Once data moves out of the control of a corporate database, IT and the company effectively lose control of that data and can no longer apply any data access/ security policies that the organization may have. The organization has to rely on the employee that has possession of the data to continue to restrict access to only those that need to access.
Most organizations spend a lot of time ensuring that users have access to only the data they need to preform their job, but as “special projects”, new software implementations etc. occur additional data may be made available to resources on these activities.
Data is made available to resources of an organization in a number of ways:
- Via an application.
- Via an adhoc query tool.
Data being made available via an application should already have had data access/ security policies applied but a resource with access to a query tool may have unrestricted access to that data.

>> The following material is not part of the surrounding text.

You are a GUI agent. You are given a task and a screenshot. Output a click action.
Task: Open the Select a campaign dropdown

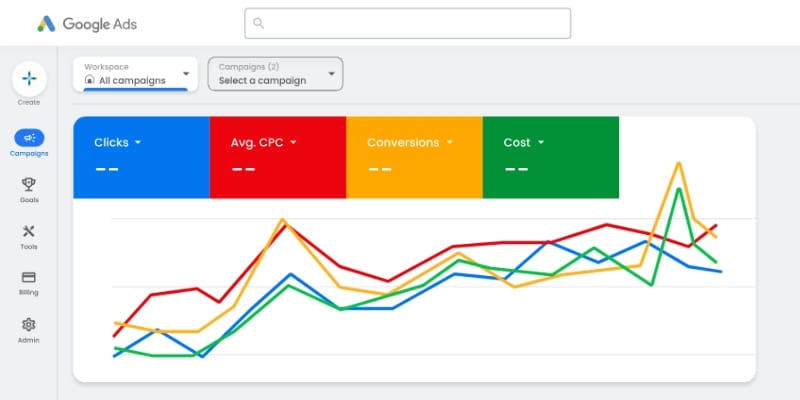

How can we limit the exposure of the data?
Data can be protected in a number of ways:
- Restrict access to tables.
- Restrict access to rows of data within a table.
- Restrict access to columns within a row.

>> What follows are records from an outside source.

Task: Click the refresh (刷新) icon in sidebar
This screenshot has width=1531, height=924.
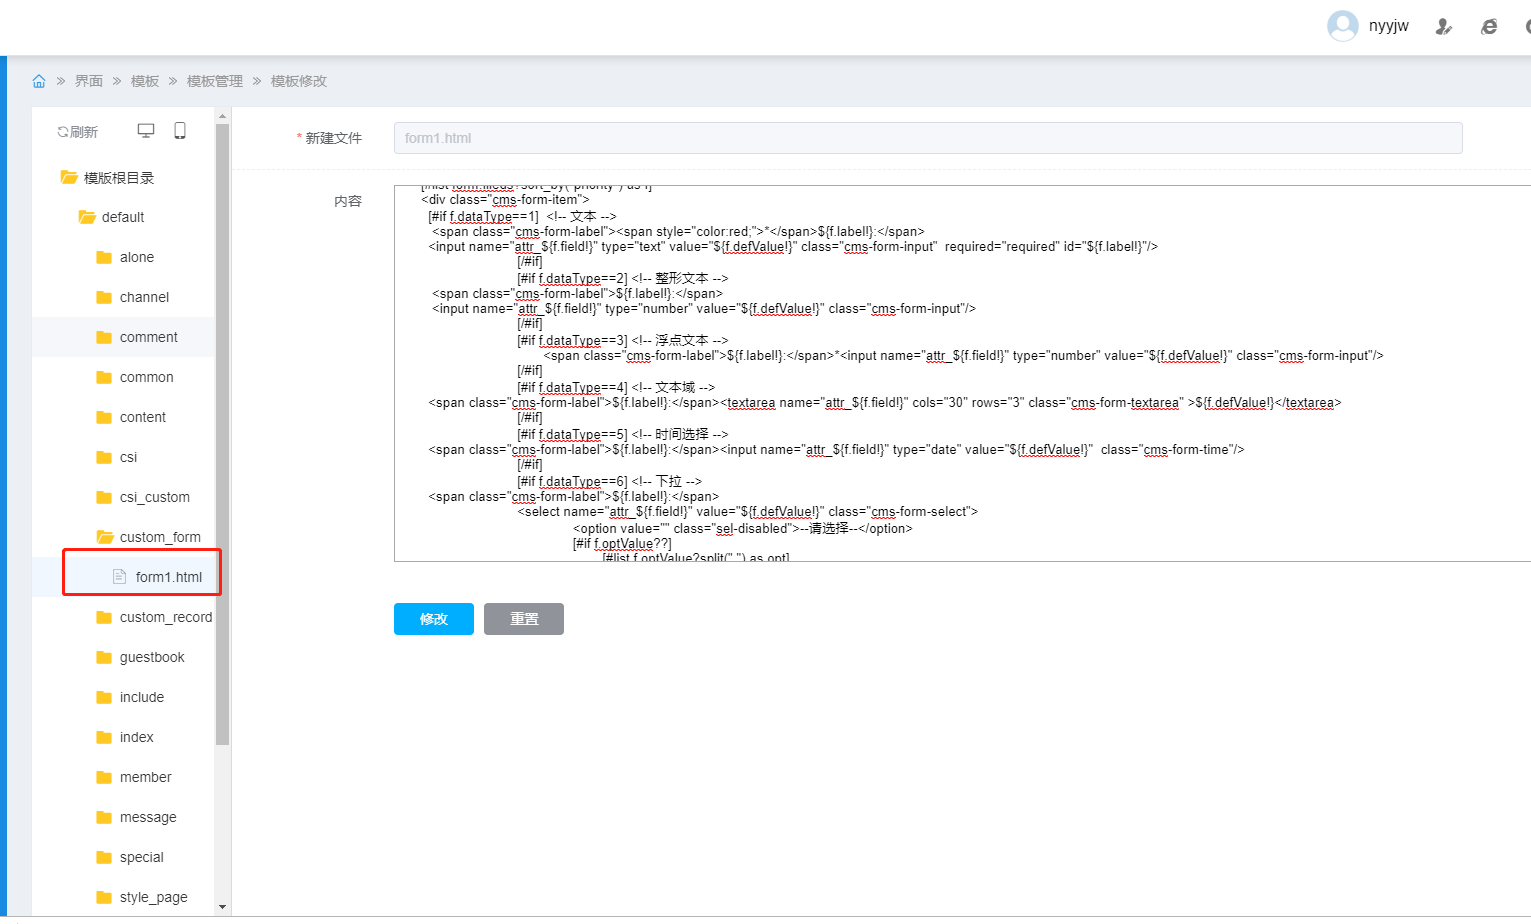Action: pyautogui.click(x=77, y=132)
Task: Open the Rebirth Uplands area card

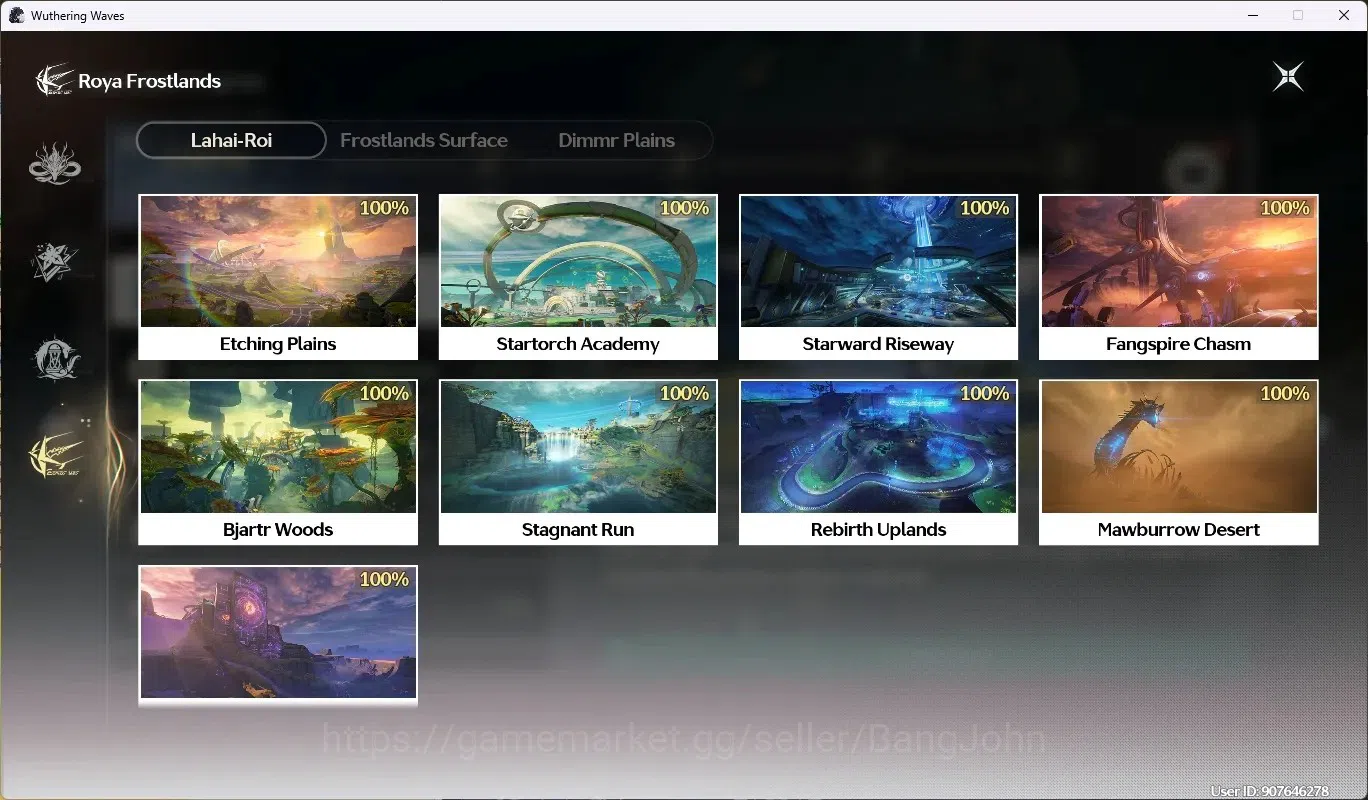Action: [878, 462]
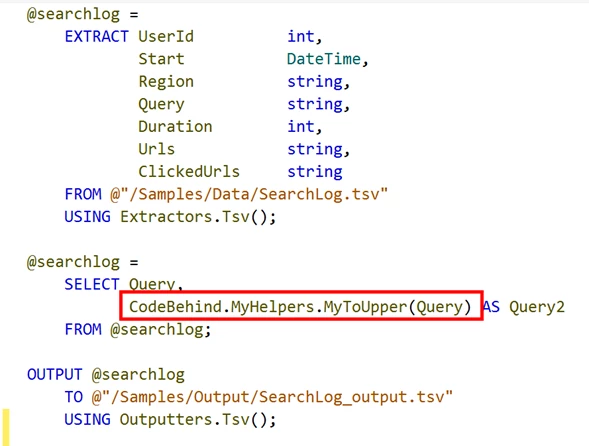Click the Query2 alias name
The height and width of the screenshot is (446, 589).
click(x=537, y=307)
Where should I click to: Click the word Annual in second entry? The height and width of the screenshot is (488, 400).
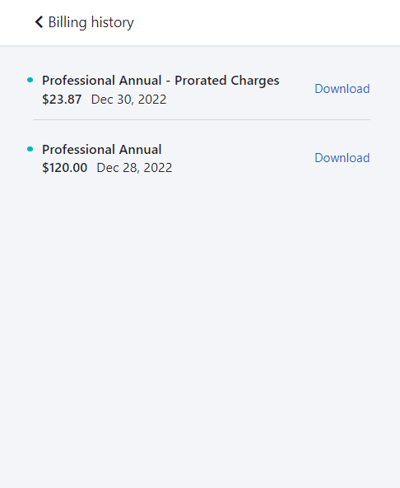[x=140, y=149]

Restricting access to tables is how organizations traditionally start to apply any type of data security, however this approach gives the authorized user access to all of the rows within the tables. When Oracle introduced Fined Grained Access control with version 8i of the database this gave organizations the ability to restrict access to more than just a table. Fined Grained Access control or Virtual Private Database (VPD) allow data access policies to be applied at the row and column level, this enables organizations to apply very simple data access policies e.g. A sales manager can only query customers within his territory to complex data access requirements e.g. All users of application “A” can access any customer and see all information, but users of application “B” can only access customers within their region and do not have access to the column ADDRESS_LINE1 & ADDRESS_LINE2. These data access policies could be built into the applications but a user that has adhoc query capabilities of the data could sidestep these rules and be able to view all rows and all columns. With the use of VPD these data access policies would be built into the database, so the adhoc query would still only be able to see the data that they are restricted too.
Gartner has predicted that by 2020, large global-enterprise use of data masking or similar pseudonymization techniques will increase to 40%, from 10% in 2016.[1]The use of VPD makes masking of data simple, the policy added to the table will include the columns that require masking. A column that is masked will either stop a row from being returned or the column will be returned as null, depending on how the VPD policy is defined.
With the use of VPD a policy can be created that will define the rows and columns of a table that a user has access too. Allowing a user access to just the data that matches the corporate data access/ security policies will reduce the exposure that the company may have and allow the user to focus on the data they need.
Although VPD will not solve the issue of a data breach it can help minimize the data exposure.